Personal information
- Full name: Andrey Vladimirovich Perederiy
- Date of birth: 3 August 1974 (age 51)
- Place of birth: Ordzhonikidze, USSR
- Height: 1.74 m (5 ft 8+1⁄2 in)
- Position(s): Attacking midfielder / Forward

Team information
- Current team: FC Alania Vladikavkaz (team director)

Senior career*
- Years: Team / Apps / (Gls)
- 1992–2000: FC Avtodor Vladikavkaz / 296 / (95)
- 2001: FC Sodovik Sterlitamak / 17 / (6)
- 2002–2003: FC Avtodor Vladikavkaz / 42 / (8)
- 2003–2004: FC Mashuk-KMV Pyatigorsk / 37 / (6)
- 2005: FC Olimpia Volgograd / 3 / (0)
- 2005: FC Avtodor Vladikavkaz / 8 / (1)

Managerial career
- 2006–2007: FC Avtodor Vladikavkaz (assistant)
- 2007: FC Avtodor Vladikavkaz (sports director)
- 2008: FC Avtodor Vladikavkaz (technical director)
- 2009: FC Avtodor Vladikavkaz (sports director)
- 2010–2018: FC FAYUR Beslan (sports director)
- 2018–2019: FC Spartak Vladikavkaz (assistant)
- 2019–: FC Alania Vladikavkaz (team director)

= Andrey Perederiy =

Russian association football player (born 1974)
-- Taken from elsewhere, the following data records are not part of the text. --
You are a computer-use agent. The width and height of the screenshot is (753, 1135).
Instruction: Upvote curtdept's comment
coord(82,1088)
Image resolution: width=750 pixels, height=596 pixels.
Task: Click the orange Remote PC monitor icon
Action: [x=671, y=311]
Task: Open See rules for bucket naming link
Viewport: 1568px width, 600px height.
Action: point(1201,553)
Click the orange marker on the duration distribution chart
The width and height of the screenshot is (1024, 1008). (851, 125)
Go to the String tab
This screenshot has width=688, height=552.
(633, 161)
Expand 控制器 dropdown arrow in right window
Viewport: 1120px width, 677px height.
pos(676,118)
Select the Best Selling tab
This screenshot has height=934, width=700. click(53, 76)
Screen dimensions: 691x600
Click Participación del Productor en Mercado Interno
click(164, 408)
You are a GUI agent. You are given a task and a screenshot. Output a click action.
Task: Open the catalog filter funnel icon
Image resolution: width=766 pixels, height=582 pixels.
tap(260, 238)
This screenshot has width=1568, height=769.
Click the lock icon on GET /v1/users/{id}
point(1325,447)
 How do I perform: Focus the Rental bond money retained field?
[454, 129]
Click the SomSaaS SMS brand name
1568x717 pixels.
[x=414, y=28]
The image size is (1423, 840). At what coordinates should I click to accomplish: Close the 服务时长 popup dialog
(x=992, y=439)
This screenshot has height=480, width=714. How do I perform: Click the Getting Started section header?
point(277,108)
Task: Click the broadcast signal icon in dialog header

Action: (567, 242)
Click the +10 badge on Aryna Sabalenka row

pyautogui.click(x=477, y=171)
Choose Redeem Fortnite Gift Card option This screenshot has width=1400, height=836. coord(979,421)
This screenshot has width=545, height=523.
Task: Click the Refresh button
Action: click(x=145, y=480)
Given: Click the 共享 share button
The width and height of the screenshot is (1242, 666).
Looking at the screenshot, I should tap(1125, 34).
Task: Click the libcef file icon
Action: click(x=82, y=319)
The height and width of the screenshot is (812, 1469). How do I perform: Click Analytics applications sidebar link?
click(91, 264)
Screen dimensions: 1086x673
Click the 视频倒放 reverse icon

Andrey Vladimirovich Perederiy (Андре́й Влади́мирович Переде́рий; born 3 August 1974) is a Russian professional football official, coach and a former player. He is the team director with FC Alania Vladikavkaz.

==Career==
As a player, he made his debut in the Russian Second Division in 1991 for FC Avtodor Vladikavkaz. He later played 2 seasons in the Russian Football National League for Avtodor. Record holder of the club by the number of matches played and his best scorer of all time (346 games, 104 goals).